Creating a bird
The bird sculptures come to life in a large workshop next to Geoffrey’s farmhouse. Piles of intriguingly-shaped pieces of wood sit there. There are gnarled oak roots, sometimes used for bases, and slowly drying driftwood planks, their gentle smell pervading the whole space. Rows of different-sized chisels are neatly hung on racks along the walls, and on a tidy work bench sits a pair of half-finished curlews. The process starts by drawing the outline of the bird on a square block of wood. To make the curlews, Geoffrey uses a block approximately 12 by 20in (30 x 50cm) for each bird. He knows exactly what he is going to carve before he starts. “The whole thing can end up on the floor in shavings unless you have planned what you are going to do first.” The bird’s body is made from reclaimed pine, sourced from salvage yards, old buildings or finds on the beach. Pine is not a traditional carving wood, but Geoffrey prefers to work with it rather than the more usual, harder lime or oak. “It has a deeper grain than the other woods which makes it look a bit like driftwood, so it matches the bases,” he explains. However, working with it is challenging, as being a natural material it can be unpredictable. “If you get a knot in the wrong place, or the wood cracks, you just have to throw the whole thing away,” he explains. Once the shape has been drawn onto the wood, he cuts it out roughly, using a band saw. “Then, off I go with a chisel and wooden mallet,” he says. He carefully cuts away the excess wood using ever smaller chisels to refine the bird’s distinctive form. This part of the process takes several days, although Geoffrey is a fast worker. “If it takes too long to make, I know there is something wrong with the shape.” The bird’s head and beak are made in separate sections, then joined to the main body of the bird with wooden dowels and glue.

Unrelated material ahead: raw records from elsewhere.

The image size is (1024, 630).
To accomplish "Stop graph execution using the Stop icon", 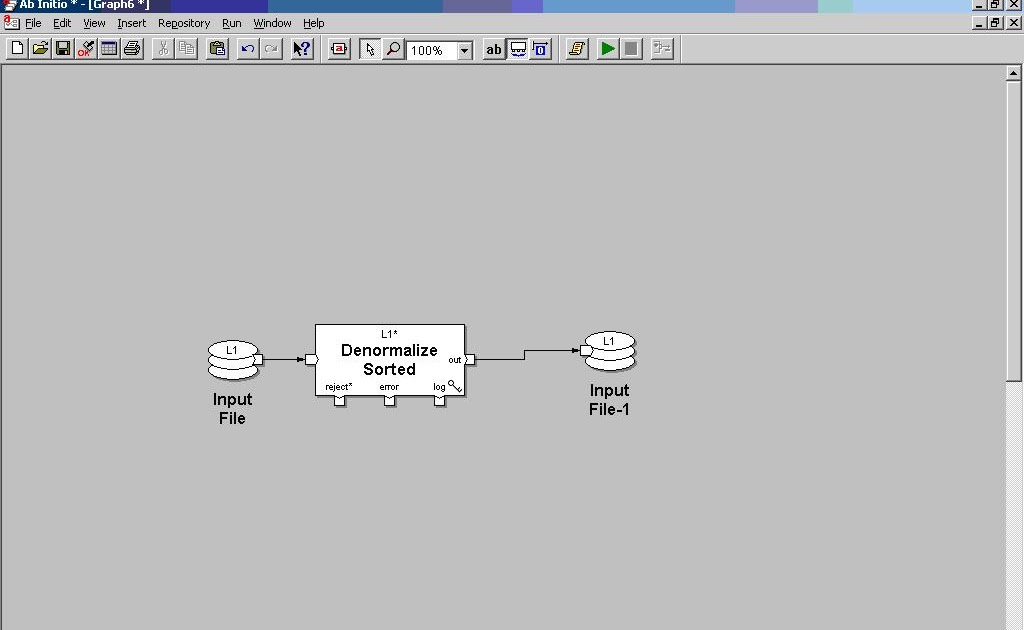I will (632, 48).
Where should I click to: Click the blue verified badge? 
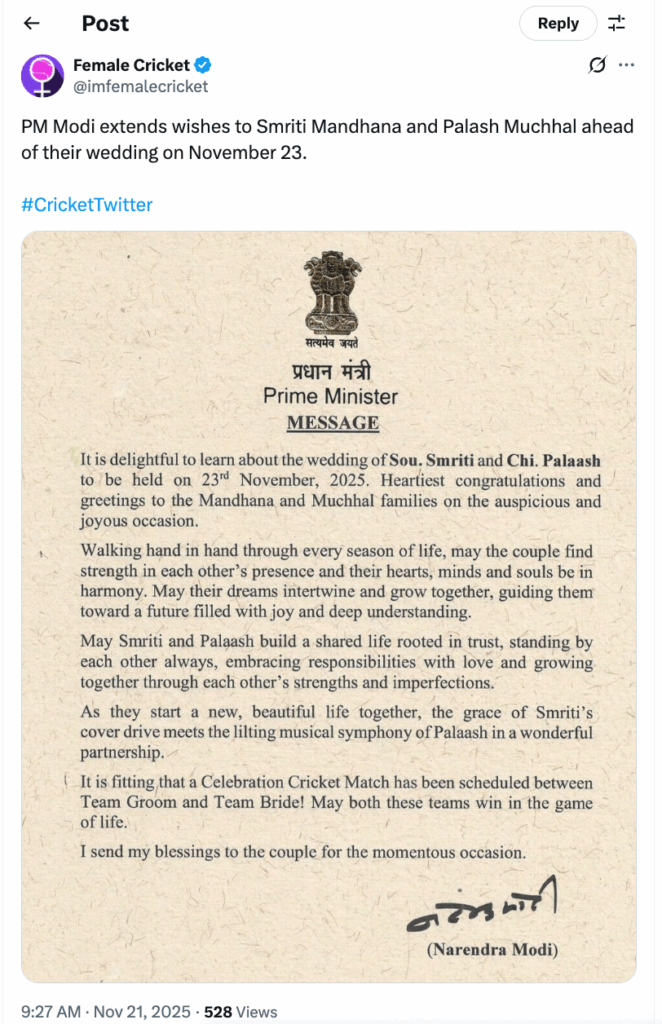tap(203, 66)
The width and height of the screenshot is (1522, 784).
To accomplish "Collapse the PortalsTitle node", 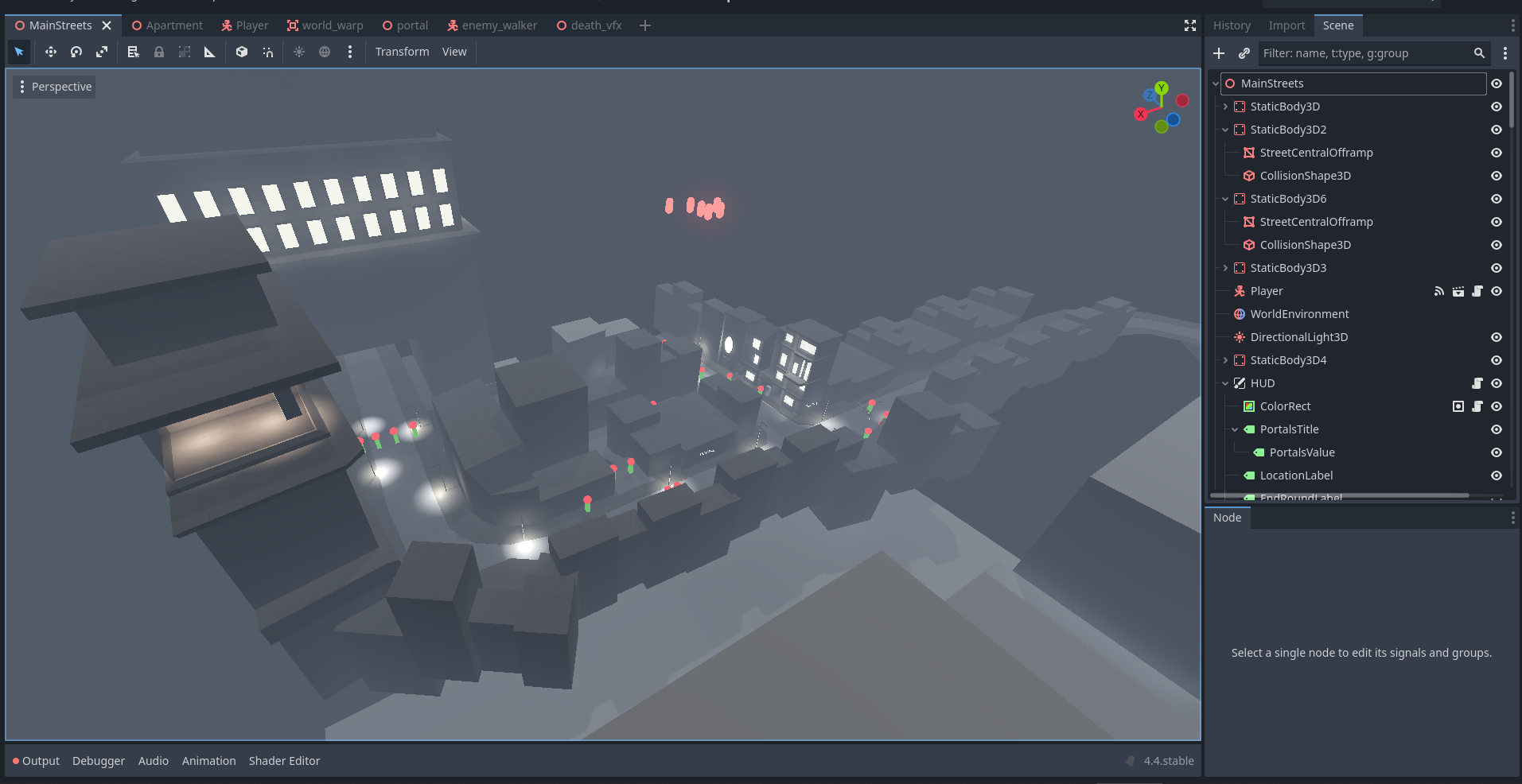I will (x=1235, y=429).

The legs are made out of reclaimed metal from scrapyards, which is heated with a blow lamp, then hammered into shape on an anvil. The finished legs are inserted into the body and then into a hole in the base. The birds are finally rubbed down with different grades of sandpaper to give a smooth finish.
The bird’s outline is cut from the wood and its shape enhanced with a chisel. The reclaimed metal legs are bent using a blowtorch before being inserted into the body. The bird’s head is made separately, then attached to the body at Geoffrey’s work bench and sanded at the join.